Addictive substances change the body’s physical and psychological functioning. Over time, most individuals experience a level of dependence on the substance and suffer if they can’t access another dose. Even caffeine requires detox. Alcohol and harder drugs like prescription painkillers and cocaine may require detox before a person can begin the psychological healing process.
What Is Detox?
After a certain period of time without addictive substances, individuals start to experience withdrawal symptoms. The body craves another dose. When it doesn’t receive the drug, the brain may go into overdrive and experience an extreme reversal of symptoms compared to the drug’s effects. Signs and symptoms often appear shortly after a user abstains and may affect the mind and body for extended periods of time. Detox describes the timeframe when someone avoids a certain substance in an effort to rid the body of chemicals and toxins associated with drug addiction.
Detox will happen naturally given enough time, but medical professionals can use certain substances to counteract withdrawal symptoms and hasten the detox process. Every individual is different and may require a different approach, but some trends in detox timelines remain consistent for the general population.
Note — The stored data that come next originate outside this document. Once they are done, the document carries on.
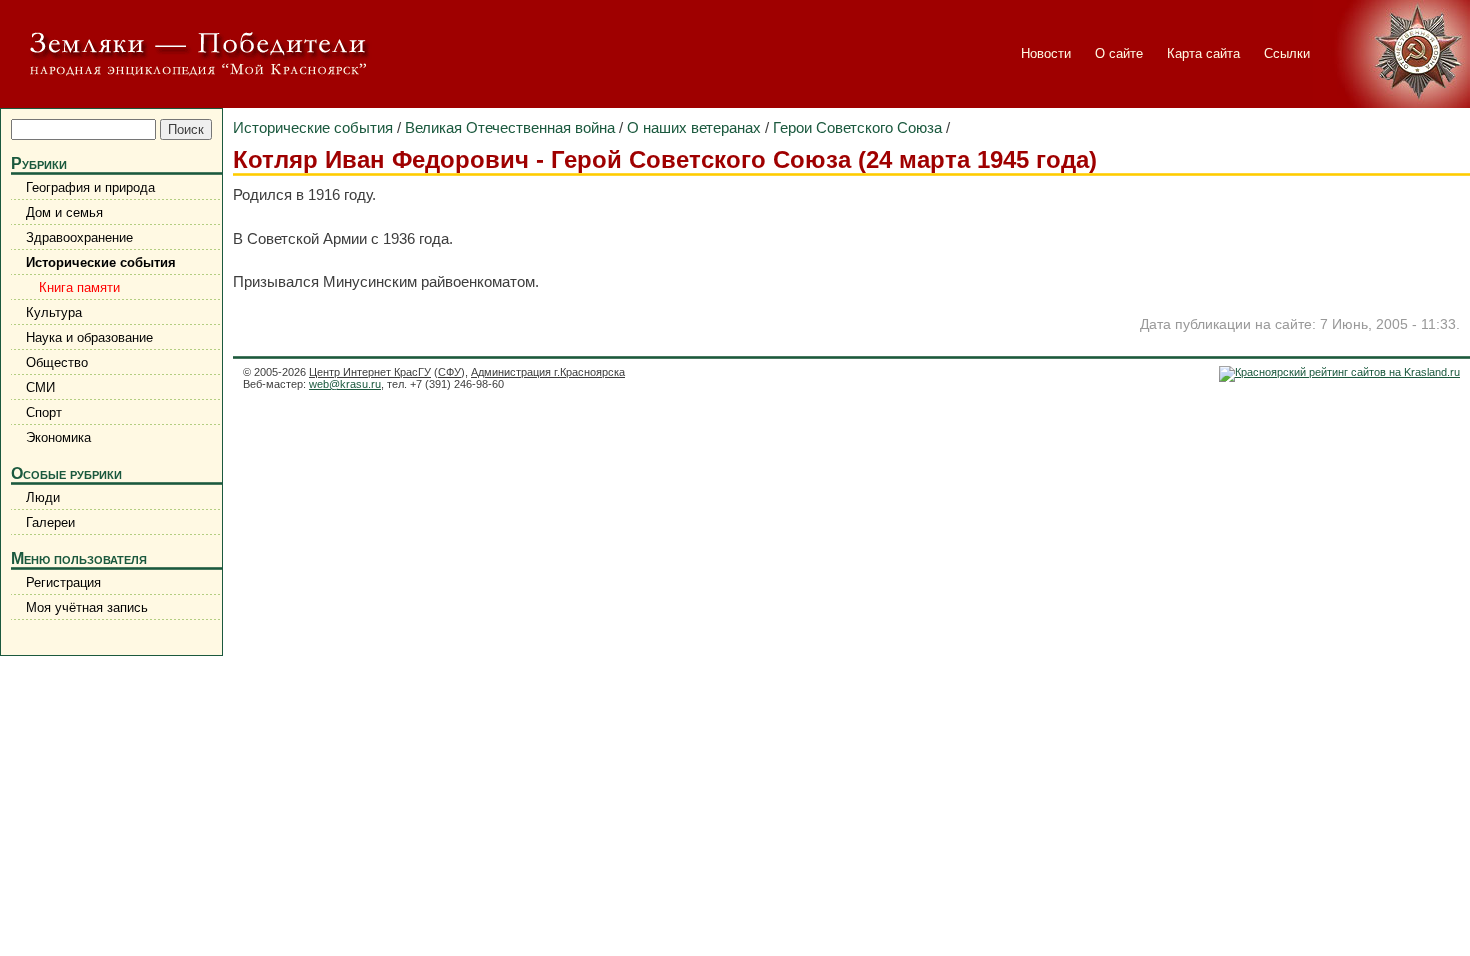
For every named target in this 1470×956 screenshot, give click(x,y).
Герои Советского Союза (857, 127)
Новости (1046, 53)
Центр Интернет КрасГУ (370, 372)
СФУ (449, 372)
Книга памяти (75, 287)
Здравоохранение (79, 237)
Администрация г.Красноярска (548, 372)
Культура (54, 312)
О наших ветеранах (694, 127)
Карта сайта (1203, 53)
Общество (57, 362)
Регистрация (63, 582)
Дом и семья (64, 212)
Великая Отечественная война (510, 127)
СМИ (40, 387)
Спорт (44, 412)
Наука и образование (89, 337)
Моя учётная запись (87, 607)
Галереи (50, 522)
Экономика (58, 437)
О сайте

Types Of Drugs And General Detox Timeframes
Different drugs affect the mind and body in different ways and may contribute to specific withdrawal symptoms. Consider the general timeframes for some of the most addictive substances recovery centers treat:
- This class of drugs includes medications such as Xanax, Klonopin, and Valium. Depending on the individual, withdrawal symptoms may appear as soon as one day or within a week of abstinence. During the first two weeks of detox, an individual may experience the most serious withdrawal symptoms. Common symptoms patients can expect to experience include increased anxiety, insomnia, headache, tension, nausea, difficulty focusing, high blood pressure, and heart palpitations.
- Cocaine and other stimulants. Stimulants such as cocaine and amphetamines tend to enter and leave the bloodstream quickly. The high an individual experiences typically doesn’t last long, and addiction patterns often involve bingeing on the substance.
After a repeated pattern of using, individuals can expect to experience a serious crash that may last as long as a several hours or several days. The initial detox period typically takes up to three weeks for most users. During this time, symptoms may include intense psychological cravings, anxiety, depression, hunger, fatigue, paranoia, and an abnormally low heartbeat.
- Alcohol withdrawal can cause serious symptoms that may require emergency medical treatment. Symptoms may last anywhere from a few days to several weeks or months at a time, depending on the individual. Serious withdrawal symptoms are more likely to appear in individuals who drink a pint of hard liquor, 4-5 pints of wine, or 7-8 pints of beer on a daily basis over an extended period of time.
During the acute withdrawal phase, alcohol abusers typically experience the DTs (delirium tremens), a condition that affects the nervous system. Individuals may experience the DTs within a few days of avoiding drinking. It can cause tremors, confusion, hallucinations, seizures, and other symptoms requiring immediate intervention. Other alcohol withdrawal symptoms include anxiety, depression, fatigue, loss of appetite, nausea, headache, and heart palpitations. Physical withdrawal symptoms may ease off after a week or so of detox.
- Heroin and prescription-strength pain relievers. Opioid withdrawal from substances such as heroin, oxycodone, Percocet, and methadone may last anywhere from a few hours to several days or weeks. The worst symptoms typically arise within two days of abstinence. Symptoms often include dilated pupils, intense drug cravings, stomach upset, nausea, body aches, and agitation.
Unfortunately, information about a patient’s individual detox process and timeframe can’t be found online. A recovery specialist may provide more insight into someone’s situation, but every detox experience is unique. Factors that commonly affect the length and severity of the detox process include:
- Genetic makeup
- General health and mental wellness
- The timeframe of abuse
- The method of ingestion
- The amount of substance taken with each dose
While the acute phase of withdrawal usually ends within a short timeframe, recovering drug addicts may experience psychological symptoms for a much longer period of time. Many require ongoing therapy in the first months or years after detox.
Can Addicted Individuals Detox On Their Own?
Most drug addicts can’t detox on their own. They require medical attention for physical and mental support and to decrease the likelihood of a relapse. Always consult a physician before undertaking any major changes in your lifestyle or medications (prescribed or not).